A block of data

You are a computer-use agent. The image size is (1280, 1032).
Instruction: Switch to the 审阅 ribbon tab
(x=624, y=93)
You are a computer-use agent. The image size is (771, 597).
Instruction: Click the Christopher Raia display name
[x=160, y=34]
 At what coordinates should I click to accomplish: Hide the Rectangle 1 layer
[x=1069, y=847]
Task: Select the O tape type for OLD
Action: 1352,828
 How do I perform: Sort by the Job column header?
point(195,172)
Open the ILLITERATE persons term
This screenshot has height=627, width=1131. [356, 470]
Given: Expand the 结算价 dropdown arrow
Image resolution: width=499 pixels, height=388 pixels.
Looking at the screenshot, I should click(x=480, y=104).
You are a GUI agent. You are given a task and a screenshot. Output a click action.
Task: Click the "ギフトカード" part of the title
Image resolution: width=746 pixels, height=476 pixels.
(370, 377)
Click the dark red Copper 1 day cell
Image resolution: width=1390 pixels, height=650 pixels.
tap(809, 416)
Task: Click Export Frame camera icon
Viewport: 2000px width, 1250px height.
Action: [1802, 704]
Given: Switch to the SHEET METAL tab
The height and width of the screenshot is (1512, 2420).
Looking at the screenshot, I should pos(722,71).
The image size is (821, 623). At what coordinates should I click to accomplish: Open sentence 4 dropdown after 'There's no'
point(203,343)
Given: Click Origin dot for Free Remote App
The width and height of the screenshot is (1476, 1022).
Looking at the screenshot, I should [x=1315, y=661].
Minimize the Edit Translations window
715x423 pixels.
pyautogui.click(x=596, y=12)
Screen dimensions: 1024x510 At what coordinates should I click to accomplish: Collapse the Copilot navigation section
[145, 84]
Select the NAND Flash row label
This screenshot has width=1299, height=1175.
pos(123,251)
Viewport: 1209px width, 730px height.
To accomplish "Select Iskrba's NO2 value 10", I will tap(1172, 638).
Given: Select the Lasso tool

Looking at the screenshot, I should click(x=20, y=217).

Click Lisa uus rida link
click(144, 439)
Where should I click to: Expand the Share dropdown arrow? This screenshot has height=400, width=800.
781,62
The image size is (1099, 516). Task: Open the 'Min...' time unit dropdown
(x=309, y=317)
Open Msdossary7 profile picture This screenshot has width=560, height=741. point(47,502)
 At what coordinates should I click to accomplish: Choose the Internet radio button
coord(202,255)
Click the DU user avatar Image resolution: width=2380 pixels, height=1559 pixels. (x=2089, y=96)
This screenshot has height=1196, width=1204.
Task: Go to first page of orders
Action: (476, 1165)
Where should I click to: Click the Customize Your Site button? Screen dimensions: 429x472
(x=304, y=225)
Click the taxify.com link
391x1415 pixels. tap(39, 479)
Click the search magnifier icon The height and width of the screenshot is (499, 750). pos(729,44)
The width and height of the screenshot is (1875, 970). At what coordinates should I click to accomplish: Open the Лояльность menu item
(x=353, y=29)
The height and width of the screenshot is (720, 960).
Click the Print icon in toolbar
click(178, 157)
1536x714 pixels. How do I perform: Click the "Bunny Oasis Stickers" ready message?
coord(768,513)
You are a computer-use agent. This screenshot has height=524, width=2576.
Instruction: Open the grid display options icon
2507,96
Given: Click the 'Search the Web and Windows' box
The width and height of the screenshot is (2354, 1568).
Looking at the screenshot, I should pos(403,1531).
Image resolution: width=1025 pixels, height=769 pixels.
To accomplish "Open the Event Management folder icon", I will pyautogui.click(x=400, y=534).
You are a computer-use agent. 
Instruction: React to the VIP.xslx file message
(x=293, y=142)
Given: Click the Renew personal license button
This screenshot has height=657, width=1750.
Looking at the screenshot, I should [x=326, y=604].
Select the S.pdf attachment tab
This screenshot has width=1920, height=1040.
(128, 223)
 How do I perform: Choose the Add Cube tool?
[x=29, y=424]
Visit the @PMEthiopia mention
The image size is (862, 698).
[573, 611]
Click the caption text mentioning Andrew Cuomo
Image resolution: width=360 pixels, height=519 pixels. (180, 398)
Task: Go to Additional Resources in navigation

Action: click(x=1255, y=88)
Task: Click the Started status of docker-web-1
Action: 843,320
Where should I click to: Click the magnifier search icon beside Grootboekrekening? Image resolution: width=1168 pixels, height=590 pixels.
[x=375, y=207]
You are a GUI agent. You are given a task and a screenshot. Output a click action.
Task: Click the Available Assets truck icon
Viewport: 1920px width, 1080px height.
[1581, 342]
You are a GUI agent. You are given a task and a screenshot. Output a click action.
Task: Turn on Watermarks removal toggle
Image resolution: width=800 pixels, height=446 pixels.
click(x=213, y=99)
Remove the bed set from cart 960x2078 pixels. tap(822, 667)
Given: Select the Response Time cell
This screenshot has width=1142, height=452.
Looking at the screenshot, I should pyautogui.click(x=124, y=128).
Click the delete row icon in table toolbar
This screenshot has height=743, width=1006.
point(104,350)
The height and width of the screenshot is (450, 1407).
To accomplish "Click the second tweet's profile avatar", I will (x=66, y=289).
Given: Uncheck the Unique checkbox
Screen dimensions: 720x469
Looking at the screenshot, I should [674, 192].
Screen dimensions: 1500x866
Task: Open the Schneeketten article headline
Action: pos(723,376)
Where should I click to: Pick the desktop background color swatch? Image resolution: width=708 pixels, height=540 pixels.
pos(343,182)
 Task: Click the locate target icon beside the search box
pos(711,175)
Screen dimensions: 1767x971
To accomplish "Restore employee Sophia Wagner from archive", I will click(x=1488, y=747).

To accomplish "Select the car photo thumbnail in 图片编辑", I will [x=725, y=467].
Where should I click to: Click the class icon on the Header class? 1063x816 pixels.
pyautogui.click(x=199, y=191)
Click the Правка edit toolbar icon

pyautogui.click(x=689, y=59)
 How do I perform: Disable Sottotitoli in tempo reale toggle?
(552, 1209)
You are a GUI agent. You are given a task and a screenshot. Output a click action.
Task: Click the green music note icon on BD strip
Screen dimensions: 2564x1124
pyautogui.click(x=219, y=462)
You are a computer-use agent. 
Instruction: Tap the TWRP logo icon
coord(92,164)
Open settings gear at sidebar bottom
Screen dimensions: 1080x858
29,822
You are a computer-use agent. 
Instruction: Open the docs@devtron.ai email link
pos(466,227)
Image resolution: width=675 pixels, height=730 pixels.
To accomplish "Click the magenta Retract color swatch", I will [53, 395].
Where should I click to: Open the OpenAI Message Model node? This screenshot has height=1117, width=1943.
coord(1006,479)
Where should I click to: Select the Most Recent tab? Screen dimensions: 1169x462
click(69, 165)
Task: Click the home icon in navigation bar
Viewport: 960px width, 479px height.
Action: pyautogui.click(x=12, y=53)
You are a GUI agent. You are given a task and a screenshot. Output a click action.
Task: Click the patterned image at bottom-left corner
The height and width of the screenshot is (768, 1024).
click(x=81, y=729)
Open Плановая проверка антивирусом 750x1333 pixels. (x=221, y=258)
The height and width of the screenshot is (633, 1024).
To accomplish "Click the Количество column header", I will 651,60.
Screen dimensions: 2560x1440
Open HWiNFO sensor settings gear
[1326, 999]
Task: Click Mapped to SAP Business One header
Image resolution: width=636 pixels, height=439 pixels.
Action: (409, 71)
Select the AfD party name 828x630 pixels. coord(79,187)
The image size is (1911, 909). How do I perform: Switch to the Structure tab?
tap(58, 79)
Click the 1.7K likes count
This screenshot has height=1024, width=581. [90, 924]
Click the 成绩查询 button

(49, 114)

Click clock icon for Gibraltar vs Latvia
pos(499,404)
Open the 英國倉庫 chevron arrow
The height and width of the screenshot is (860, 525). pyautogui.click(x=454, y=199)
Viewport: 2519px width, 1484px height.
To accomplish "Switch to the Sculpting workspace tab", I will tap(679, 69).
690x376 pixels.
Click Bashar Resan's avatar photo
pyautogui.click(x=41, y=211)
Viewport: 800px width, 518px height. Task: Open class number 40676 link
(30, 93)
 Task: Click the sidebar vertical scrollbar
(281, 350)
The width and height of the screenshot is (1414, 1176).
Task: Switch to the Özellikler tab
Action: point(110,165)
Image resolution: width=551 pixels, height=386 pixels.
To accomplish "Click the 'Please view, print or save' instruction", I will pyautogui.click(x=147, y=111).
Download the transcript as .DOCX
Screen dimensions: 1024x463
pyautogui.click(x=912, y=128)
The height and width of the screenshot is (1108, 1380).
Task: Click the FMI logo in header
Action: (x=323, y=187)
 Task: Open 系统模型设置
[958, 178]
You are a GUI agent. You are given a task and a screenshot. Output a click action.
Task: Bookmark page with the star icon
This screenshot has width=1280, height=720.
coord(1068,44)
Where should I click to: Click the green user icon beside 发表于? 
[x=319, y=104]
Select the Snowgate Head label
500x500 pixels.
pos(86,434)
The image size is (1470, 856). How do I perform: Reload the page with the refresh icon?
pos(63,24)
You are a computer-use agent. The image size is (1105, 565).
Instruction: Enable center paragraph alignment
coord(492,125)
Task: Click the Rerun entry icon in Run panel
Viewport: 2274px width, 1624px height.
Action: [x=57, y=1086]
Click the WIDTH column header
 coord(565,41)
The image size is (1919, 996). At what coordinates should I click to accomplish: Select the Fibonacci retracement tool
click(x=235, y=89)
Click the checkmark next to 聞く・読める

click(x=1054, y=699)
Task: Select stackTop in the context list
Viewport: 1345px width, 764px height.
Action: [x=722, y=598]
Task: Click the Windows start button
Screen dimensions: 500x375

Required task: Copy the rows in the block above from the line with "Given: Uncheck the Unique checkbox" to the line with "pyautogui.click(x=199, y=191)", both included, reproducing each line without any change.

Final result:
Given: Uncheck the Unique checkbox
Screen dimensions: 720x469
Looking at the screenshot, I should [674, 192].
Screen dimensions: 1500x866
Task: Open the Schneeketten article headline
Action: pos(723,376)
Where should I click to: Pick the desktop background color swatch? Image resolution: width=708 pixels, height=540 pixels.
pos(343,182)
 Task: Click the locate target icon beside the search box
pos(711,175)
Screen dimensions: 1767x971
To accomplish "Restore employee Sophia Wagner from archive", I will click(x=1488, y=747).

To accomplish "Select the car photo thumbnail in 图片编辑", I will [x=725, y=467].
Where should I click to: Click the class icon on the Header class? 1063x816 pixels.
pyautogui.click(x=199, y=191)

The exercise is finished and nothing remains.